十八(第4/6页)

巴克利把地下室里的一箱衣服拖进厨房时,爸爸正好下楼喝咖啡。

“你拿了什么东西啊,小农夫?”爸爸说,他早上心情总是特别好。

“我要打桩把西红柿围起来。”弟弟说。

“它们已经冒芽了吗?”

爸爸穿着蓝色的睡袍,光脚站在厨房里,外婆每天早上都给大家准备一大壶咖啡,此刻,爸爸从咖啡壶里倒了一杯出来,边喝边看着他的小儿子。

“我今天早上刚看到一些嫩芽,”弟弟兴奋地说,“它们卷在一起,好像正要张开的手掌一样。”

过了一会儿,当爸爸靠在厨台旁边,把弟弟的话重复给外婆听时,他从后窗看到了弟弟从箱子里拿出的东西。箱子里的衣服是我的,琳茜先挑过一次,把她想要的衣服拿走了,剩下的留在我房间里,外婆搬进我房间之后,她趁爸爸上班时,悄悄把琳茜挑剩的衣服收到箱子里,放进地下室,上面只贴了张写有“保留物品”的小标签。

爸爸放下咖啡杯,穿过纱门,边走边叫巴克利。

“爸,怎么了?”巴克利察觉到爸爸的语气有点不对劲。

“这些是苏茜的衣服。”爸爸走到巴克利旁边,平静地说。

巴克利低头看了看手上那件黑色的方格呢连衣裙。

爸爸走近了一点,从弟弟手上拿起裙子,然后沉默着把弟弟散放在草地上的衣服捡起来,他紧抓着我的衣服,一语不发地走回屋里,看起来几乎快要喘不过气来。就在这时,弟弟心中冒起一股无名火。

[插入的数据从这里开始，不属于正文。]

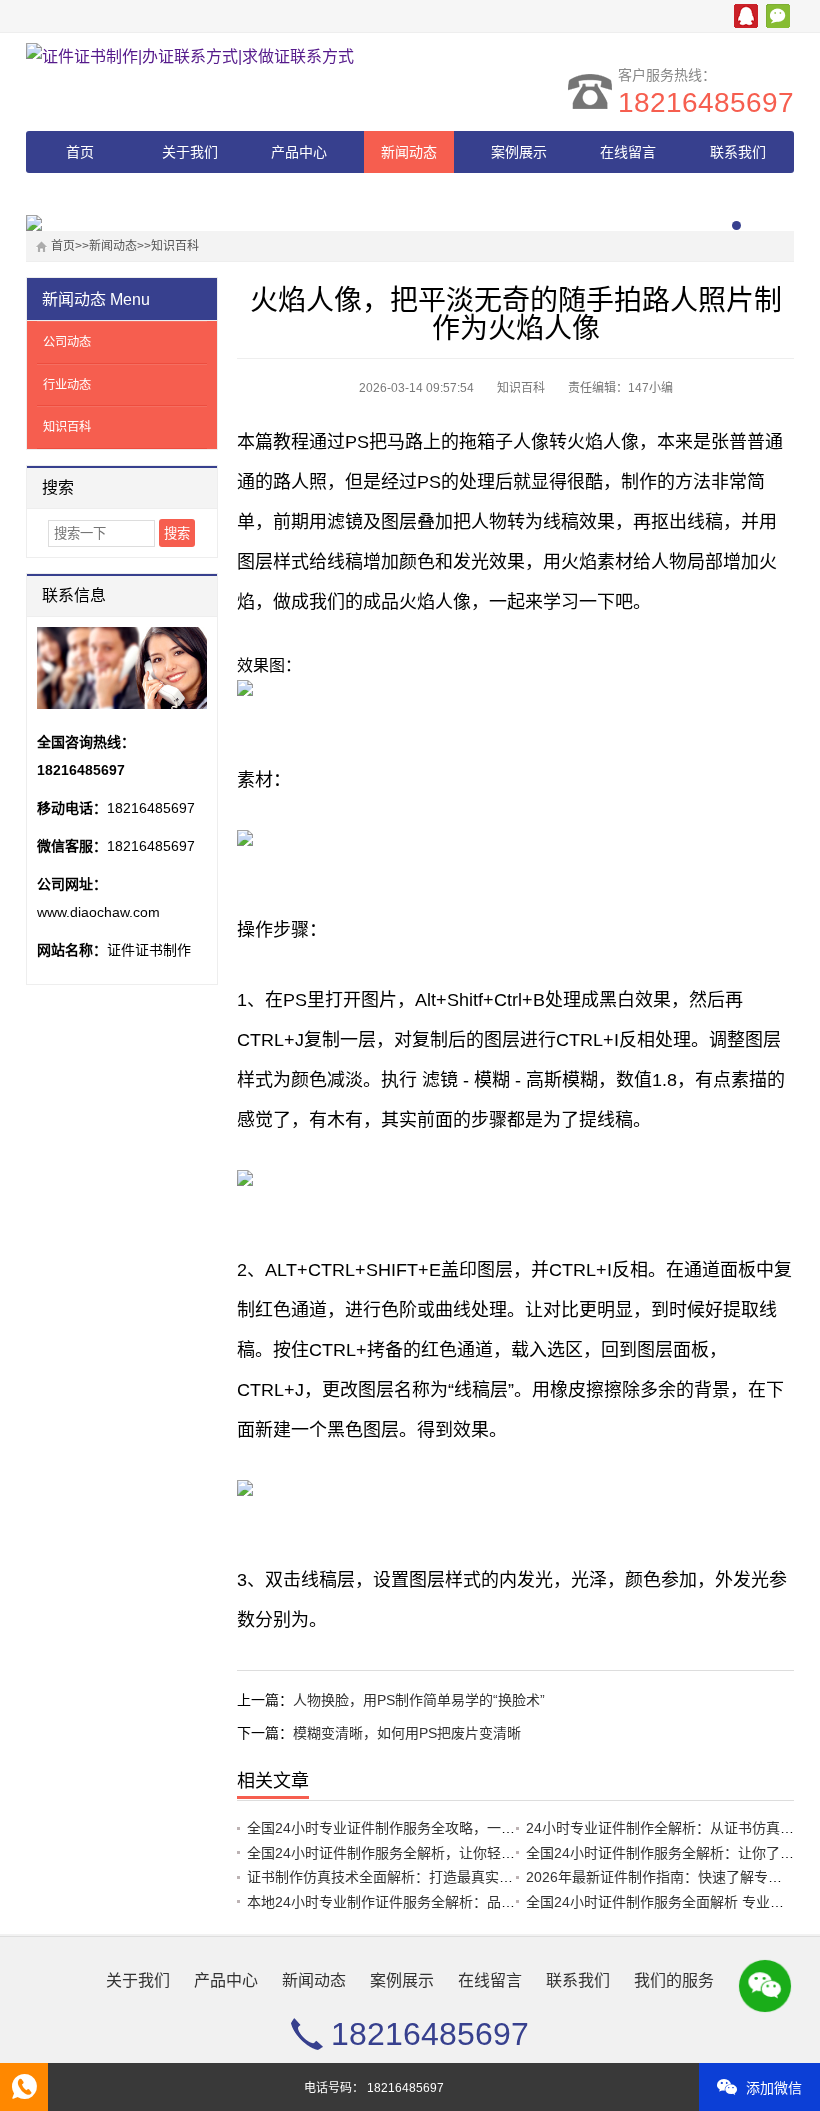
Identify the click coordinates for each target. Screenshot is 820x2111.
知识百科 (175, 246)
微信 (778, 16)
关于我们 (190, 152)
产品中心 (299, 152)
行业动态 (67, 385)
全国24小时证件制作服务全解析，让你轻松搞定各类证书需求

只有我看到了弟弟的脸色变化,一抹潮红从他的耳后蔓延到脸颊和下巴,白皙的脸上逐渐染上一抹红晕。

“我为什么不能用这些衣服?”他问道。

爸爸听了感觉好像有人在他背上重重地打了一拳。

“为什么我不能用这些衣服来围西红柿?”

爸爸转过身,看着满脸怒容的小儿子,儿子身后是一排挖得整整齐齐的园圃。“你怎么可以问我这个问题?”

“你必须做个选择,这太不公平了。”弟弟说。

“巴克?”爸爸把我的衣服紧抱在胸前。

我看着巴克利越来越生气,他背后的秋麒麟树丛绽放出金黄色的光芒,从我死到现在,已经长高了一倍。

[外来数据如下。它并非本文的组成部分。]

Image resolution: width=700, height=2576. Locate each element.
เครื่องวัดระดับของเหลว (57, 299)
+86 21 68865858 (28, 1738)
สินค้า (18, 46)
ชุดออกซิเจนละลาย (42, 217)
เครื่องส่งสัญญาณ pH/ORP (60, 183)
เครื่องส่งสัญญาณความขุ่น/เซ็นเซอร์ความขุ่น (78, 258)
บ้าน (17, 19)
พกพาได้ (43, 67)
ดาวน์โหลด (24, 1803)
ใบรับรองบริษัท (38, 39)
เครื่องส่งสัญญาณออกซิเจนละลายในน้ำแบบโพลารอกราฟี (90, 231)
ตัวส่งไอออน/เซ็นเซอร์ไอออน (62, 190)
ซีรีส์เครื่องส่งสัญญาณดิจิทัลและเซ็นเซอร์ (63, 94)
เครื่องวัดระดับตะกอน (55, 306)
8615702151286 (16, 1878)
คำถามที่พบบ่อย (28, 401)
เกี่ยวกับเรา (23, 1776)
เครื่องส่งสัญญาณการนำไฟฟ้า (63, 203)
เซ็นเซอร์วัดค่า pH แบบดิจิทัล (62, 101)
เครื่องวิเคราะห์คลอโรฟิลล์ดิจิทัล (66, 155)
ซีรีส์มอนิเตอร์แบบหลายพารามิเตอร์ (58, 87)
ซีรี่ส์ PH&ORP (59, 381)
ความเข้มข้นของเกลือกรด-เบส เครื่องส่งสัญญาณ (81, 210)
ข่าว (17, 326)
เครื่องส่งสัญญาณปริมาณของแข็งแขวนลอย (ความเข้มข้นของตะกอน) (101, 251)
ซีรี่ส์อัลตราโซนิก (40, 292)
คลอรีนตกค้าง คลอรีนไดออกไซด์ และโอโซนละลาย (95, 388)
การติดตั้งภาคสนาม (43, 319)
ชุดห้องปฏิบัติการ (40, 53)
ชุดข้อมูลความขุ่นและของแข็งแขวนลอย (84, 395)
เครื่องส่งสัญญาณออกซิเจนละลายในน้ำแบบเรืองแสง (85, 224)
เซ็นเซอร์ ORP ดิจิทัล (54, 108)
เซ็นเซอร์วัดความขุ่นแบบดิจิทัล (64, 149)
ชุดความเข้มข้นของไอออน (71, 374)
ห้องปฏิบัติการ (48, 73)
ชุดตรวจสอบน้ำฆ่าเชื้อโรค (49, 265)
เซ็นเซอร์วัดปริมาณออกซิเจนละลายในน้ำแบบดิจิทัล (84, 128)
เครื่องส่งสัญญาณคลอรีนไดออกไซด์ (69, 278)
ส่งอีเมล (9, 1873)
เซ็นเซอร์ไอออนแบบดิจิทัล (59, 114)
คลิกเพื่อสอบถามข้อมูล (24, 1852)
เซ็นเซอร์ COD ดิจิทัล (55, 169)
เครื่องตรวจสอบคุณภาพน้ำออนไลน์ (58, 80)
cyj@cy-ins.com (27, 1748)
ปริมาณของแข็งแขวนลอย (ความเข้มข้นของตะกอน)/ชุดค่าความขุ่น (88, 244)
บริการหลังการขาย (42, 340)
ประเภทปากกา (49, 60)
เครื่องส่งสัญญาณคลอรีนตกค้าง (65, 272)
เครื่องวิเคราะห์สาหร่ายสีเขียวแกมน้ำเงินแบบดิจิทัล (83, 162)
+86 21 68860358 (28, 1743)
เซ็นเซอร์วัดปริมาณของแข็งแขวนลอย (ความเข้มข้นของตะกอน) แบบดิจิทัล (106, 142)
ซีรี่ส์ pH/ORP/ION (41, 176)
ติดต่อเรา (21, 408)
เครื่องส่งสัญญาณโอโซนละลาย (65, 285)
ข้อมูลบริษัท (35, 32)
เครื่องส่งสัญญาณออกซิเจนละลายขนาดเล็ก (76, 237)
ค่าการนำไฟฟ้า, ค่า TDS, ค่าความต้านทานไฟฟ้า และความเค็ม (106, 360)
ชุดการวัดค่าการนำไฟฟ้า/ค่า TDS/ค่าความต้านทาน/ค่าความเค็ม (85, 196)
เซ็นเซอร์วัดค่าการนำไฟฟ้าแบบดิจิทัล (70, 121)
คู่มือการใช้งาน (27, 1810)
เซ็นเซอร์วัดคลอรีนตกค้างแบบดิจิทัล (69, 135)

“我烦死了!”巴克利大喊,“奇莎的爸爸过世了,她还不是好好的!”

“奇莎是你的同学吗?”

“没错!”

爸爸愣在那里,他可以感觉到自己光溜溜的脚踝和双脚沾满了露水,脚下的土地又湿又冷,仿佛带着某种征兆。

“噢,真令人难过啊。她爸爸什么时候过世的?”

“爸,他什么时候死的不重要,你还是不明白!”巴克利猛地转身,开始狠狠践踏刚刚冒出来的西红柿嫩芽。

“巴克,停下!”爸爸大喊。

弟弟转身看着爸爸,泪流满面。

“爸,你就是不明白!”他说。

“对不起,”爸爸说,“这些是苏茜的衣服,我不能……唉,可能没什么道理,但这些是她的衣服,她以前穿过这些衣服啊。”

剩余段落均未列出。